Supreme Court declines to hear case challenging legality of ACA

The Supreme Court will wait for a federal appeals court to decide on the constitutionality of the Affordable Care Act, meaning that a final decision on the law won’t come before the 2020 election.

The court declined on Tuesday to hear a lawsuit from 17 red states that seeks to dismantle the controversial healthcare law. A group of 20 blue states and the District of Columbia who are fighting the lawsuit had asked the Supreme Court to intervene in the case and circumvent a likely lengthy review by an appellate court.

The blue states had wanted the Supreme Court to intervene to end uncertainty in the healthcare industry because of the lawsuit. 

America's Health Insurance Plans, the leading insurance industry lobbying group, wrote an amicus brief supporting the blue states' efforts. 

The group said that the Supreme Court should hear the lawsuit to remove the "overhanging legal uncertainty" surrounding ACA coverage.

RELATED: AHIP joins blue states in asking Supreme Court to review ACA case

But red states and the Department of Justice, which is supporting the lawsuit, said that it was too early for the court to weigh in.

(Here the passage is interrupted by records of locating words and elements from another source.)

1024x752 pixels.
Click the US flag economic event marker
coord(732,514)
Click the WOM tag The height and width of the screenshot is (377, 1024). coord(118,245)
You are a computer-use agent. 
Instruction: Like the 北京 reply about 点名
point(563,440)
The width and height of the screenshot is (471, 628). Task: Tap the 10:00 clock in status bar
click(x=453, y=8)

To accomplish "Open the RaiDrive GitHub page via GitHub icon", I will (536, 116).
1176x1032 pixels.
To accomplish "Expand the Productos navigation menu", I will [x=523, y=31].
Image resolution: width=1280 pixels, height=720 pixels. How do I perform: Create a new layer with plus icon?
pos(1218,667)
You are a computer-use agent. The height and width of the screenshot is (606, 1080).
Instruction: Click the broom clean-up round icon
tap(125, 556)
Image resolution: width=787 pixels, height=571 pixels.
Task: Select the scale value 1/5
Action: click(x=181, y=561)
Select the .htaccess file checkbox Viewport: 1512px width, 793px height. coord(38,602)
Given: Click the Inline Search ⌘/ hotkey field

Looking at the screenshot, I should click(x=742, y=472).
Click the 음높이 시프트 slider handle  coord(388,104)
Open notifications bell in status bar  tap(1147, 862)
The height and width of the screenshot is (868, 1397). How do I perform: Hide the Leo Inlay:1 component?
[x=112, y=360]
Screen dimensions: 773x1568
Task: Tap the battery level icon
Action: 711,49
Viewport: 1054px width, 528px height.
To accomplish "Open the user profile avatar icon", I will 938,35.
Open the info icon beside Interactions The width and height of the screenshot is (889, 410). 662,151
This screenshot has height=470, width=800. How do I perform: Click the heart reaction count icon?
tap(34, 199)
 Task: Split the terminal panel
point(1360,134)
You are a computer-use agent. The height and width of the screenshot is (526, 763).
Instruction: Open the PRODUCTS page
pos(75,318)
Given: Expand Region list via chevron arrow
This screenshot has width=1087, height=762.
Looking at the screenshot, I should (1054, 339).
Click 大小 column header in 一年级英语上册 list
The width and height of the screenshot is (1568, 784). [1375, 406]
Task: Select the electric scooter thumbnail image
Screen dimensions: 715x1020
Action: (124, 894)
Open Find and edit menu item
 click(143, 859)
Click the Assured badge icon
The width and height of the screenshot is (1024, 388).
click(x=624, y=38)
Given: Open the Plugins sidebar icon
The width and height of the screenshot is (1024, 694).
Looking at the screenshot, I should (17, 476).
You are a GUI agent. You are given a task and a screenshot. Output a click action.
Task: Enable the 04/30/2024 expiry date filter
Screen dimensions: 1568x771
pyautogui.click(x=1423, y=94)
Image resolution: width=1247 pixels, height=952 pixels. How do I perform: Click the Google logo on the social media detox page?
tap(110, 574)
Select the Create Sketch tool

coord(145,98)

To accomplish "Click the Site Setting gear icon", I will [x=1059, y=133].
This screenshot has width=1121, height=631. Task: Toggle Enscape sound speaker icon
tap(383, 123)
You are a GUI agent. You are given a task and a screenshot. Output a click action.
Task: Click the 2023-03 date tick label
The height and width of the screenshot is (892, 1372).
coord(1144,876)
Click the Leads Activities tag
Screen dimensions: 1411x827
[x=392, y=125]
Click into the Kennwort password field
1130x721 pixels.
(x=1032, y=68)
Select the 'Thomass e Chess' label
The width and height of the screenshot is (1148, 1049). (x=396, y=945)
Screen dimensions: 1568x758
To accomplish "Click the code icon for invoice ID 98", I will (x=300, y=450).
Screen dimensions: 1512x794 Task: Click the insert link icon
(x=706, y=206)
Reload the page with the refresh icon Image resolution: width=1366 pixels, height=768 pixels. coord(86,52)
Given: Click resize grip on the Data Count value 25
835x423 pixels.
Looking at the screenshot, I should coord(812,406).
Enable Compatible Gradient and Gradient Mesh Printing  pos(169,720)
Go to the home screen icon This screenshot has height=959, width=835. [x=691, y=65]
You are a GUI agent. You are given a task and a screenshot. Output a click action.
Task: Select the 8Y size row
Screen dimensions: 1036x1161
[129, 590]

The Supreme Court did not give a reason for not taking up the case. A three-judge panel of the Fifth Circuit Court of Appeals decided in December that the ACA’s individual mandate was unconstitutional. However, the court declined to decide on whether the rest of the law should go down with the mandate, which the red states’ lawsuit is requesting.

It punted back to Federal Judge Reed O’Connor, who originally ruled the ACA was unconstitutional. The appellate panel wants the judge to decide if the mandate could be severed.

O’Connor has yet to make a ruling on the mandate.

Opponents of the lawsuit were dismayed by the court's decision, saying it will throw more uncertainty into insurance markets. 

"Plans will postpone investment and innovation in the individual market, dampening competition," said Margaret A. Murray, CEO of the Association for Affiliated Community Plans, which represent government health plan issuers.